Mr Fisher started legal proceedings before his death and his sons Barry, 63, Kevin, 56, and 55-year-old Michael are continuing the legal action.
Their solicitors have lodged papers at the High Court in London, claiming damages of between 50,000 and 100,000 from the Department of Trade and Industry successors of the National Coal Board.
Documents argue that the coal board was negligent in failing to ventilate Mr Fishers workplace, not safely removing asbestos or providing breathing apparatus and protective clothing.
They also allege that he was not warned of the dangers of exposure to asbestos.
Other unions, including Amicus, Unison and the T&G also negotiate settlements but not everyone is in a union and,it is not always possible to work out how and when the victim came into contact with asbestos.
At an inquest into the death of former Woolworths sales supervisor Pauline Stephenson, of Main Street, Distington, three years ago, mesothelioma was found to be the cause of death but none of her family could think of any time when she could have inhaled asbestos dust. She died at the age of 54.
Employers have been able to legally absolve themselves over claims on behalf of secondary victims like 89-year-old Anna Baird, of Wakefield Road, Cockermouth.
An inquest in 2001 decided that she had inhaled asbestos dust while handling and washing the work clothes of her husband, a London docker who had died 30 years earlier from the same illness.
The seriousness of the epidemic-in-waiting was recognized on Tuesday by National Action Mesothelioma Day.
It takes between 15 and 60 years after exposure before the invasion of soft tissues by asbestos fibres develops in to cancerous mesothelioma and deaths in West Cumbria and the rest of the UK are expected to rise sharply from 2011 and to peak in 2015.
At least 160 Cumbrians have died from mesothelioma since 2000.
The biggest concentration is among Barrow in Furness shipyard workers.
Since 2000, the West Cumbria coroners office has held inquests in to the deaths of 14 people where mesothelioma was found to be the cause.
They were employed at various sites, including HDA/Pechiney at Distington, both of Workingtons steel industry sites, collieries and at the Marchon chemical works in Whitehaven.
James Weir, of Fairview, Little Clifton, who worked at the HDA/Pechiney aluminium works for 36 years, died from the disease in October 2004 at the age of 72.
He and fellow workers routinely handled hot alloys with improvised glove pads made by tearing off asbestos fabric from long rolls.
They didn’t wear face masks and clouds of dust were produced every time they tore a piece off the roll.
James’s widow, Isobel, 69, said: The dangers were not known then and the company treated us fairly with a compensation payment before James died.
He took early retirement because of breathlessness and we were both shocked when the consultant got the results of tests and sat us down to give us the bad news.
He gave James between one and two years to live and advised us to get a good lawyer.
I remember that day well, it was January 2 2002, the day that our grandson was born.

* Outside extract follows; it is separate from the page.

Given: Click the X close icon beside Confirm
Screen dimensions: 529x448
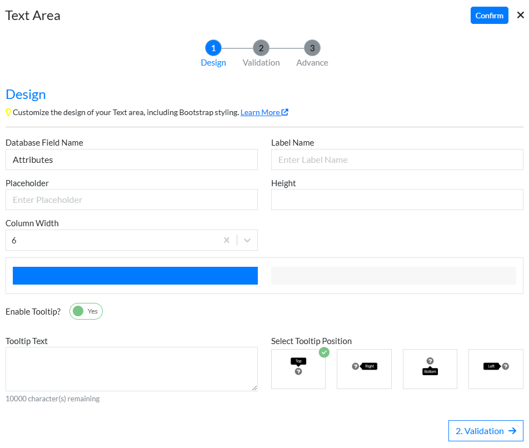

They say time is a healer but James was not old when he died and I miss him every day.
West Cumbria coroner John Taylor said: Unlike a previous era in West Cumbria when there was a national government scale of payments for coal and iron ore miners who contracted pneumoconiosis from dust exposure in the pits, that doesn’t happen with mesothelioma, but I don’t necessarily think that is a bad thing.
Asbestos in the lungs is easily demonstrated and it is not difficult to find an experienced lawyer to take on a compensation claim.
One of the sad things at inquests is that former workmates at places like HDA come and describe the procedures they carried out with asbestos without any protection.
They must go away wondering all the time whether the next diagnosis will be theirs.